Despite rising house prices, wealthy residents are campaigning to get flight paths over their homes changed

TRD New York TRD WEEKEND EDITION /
Jul.July 07, 2018 01:00 PM

(Credit from back: Wwcsa/Nick Seibert, © David Hawgood)

It can be hard to make a complaint when the data is against you as the organizers behind a country-wide protest against altered flight paths are discovering.

Residents say the sudden appearance of noise is compromising their home values, but in several areas home prices are rising regardless of the nearby jet traffic.

Starting in 2013, the Federal Aviation Administration (FAA) began changing flight paths to and from major cities throughout the U.S., rising the ire of residents in some wealthy neighborhoods who suddenly found themselves under the airborne thoroughfares, according to the Wall Street Journal.

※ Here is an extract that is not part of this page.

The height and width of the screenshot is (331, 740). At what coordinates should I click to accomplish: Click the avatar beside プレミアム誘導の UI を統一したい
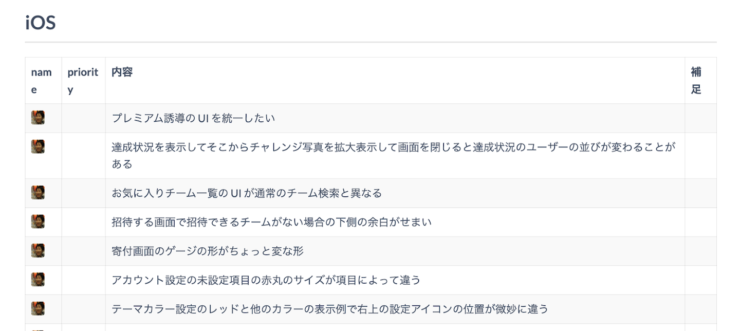(x=38, y=118)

But it’s not seeming to stop people from buying and prices from increasing–a phenomenon some attribute to real estate agents who are hiding the new flight paths from potential buyers.

The National Association of Realtors denies the charge and some agents fire-back saying that residents’ activism is more of the problem, with some potential buyers beginning to second-think listings after seeing signs as part of neighborhood campaigns.

To definitively prove whether noise from the new flight paths contributes to a depressed home value, a study costing about $50,000 would be required, according to the Journal.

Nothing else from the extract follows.